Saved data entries
--*--
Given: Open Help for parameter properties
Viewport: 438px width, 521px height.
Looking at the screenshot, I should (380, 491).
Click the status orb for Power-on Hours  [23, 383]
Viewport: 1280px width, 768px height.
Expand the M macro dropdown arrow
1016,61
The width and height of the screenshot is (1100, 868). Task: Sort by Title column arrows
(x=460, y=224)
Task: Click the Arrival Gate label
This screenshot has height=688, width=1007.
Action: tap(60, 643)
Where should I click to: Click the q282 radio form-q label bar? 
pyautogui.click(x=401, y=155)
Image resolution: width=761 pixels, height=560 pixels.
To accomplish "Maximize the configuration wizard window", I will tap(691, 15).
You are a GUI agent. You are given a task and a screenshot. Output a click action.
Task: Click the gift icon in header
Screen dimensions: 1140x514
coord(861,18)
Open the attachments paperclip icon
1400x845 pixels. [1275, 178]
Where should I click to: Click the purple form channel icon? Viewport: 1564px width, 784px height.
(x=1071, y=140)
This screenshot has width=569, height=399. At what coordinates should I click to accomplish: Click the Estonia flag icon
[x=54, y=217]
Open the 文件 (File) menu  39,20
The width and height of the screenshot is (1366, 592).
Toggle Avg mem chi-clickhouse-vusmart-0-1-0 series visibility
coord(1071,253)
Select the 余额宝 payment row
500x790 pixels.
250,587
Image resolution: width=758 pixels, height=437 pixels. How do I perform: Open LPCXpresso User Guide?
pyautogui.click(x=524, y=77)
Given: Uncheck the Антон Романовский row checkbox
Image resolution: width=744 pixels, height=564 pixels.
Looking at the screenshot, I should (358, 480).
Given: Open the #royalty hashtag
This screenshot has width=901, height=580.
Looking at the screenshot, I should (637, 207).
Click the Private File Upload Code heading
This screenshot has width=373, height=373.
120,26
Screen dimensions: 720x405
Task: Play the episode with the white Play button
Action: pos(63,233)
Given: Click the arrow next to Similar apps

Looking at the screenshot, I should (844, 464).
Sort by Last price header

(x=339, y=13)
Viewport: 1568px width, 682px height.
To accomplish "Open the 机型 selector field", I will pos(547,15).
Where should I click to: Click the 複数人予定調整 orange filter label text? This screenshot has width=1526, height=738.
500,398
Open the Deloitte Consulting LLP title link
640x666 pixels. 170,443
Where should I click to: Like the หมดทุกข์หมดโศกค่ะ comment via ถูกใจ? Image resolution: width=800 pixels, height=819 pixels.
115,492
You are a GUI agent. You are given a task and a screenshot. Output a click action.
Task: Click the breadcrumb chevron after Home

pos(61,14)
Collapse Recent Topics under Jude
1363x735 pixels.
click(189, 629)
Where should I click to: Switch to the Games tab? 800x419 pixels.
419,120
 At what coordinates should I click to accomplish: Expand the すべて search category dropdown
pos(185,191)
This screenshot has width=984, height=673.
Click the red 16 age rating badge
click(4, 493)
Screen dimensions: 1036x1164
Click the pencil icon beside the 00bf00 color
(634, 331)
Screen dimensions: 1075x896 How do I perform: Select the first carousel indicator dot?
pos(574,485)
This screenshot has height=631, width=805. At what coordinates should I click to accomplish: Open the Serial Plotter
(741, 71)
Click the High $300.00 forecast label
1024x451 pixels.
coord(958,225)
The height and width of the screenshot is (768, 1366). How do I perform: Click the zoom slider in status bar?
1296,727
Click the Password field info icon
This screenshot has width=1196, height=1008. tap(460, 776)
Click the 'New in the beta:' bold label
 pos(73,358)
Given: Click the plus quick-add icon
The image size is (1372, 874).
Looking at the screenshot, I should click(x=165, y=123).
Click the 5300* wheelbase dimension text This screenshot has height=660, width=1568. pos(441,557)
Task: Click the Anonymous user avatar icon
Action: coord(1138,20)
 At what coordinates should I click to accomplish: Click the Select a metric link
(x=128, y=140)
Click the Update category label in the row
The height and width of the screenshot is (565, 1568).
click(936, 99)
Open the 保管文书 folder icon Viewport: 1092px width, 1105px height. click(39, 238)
--*--
Return each line in the records that holds the string "will".

| Written solution |
To accomplish "Maximize the configuration wizard window", I will tap(691, 15).
To accomplish "Open the 机型 selector field", I will pos(547,15).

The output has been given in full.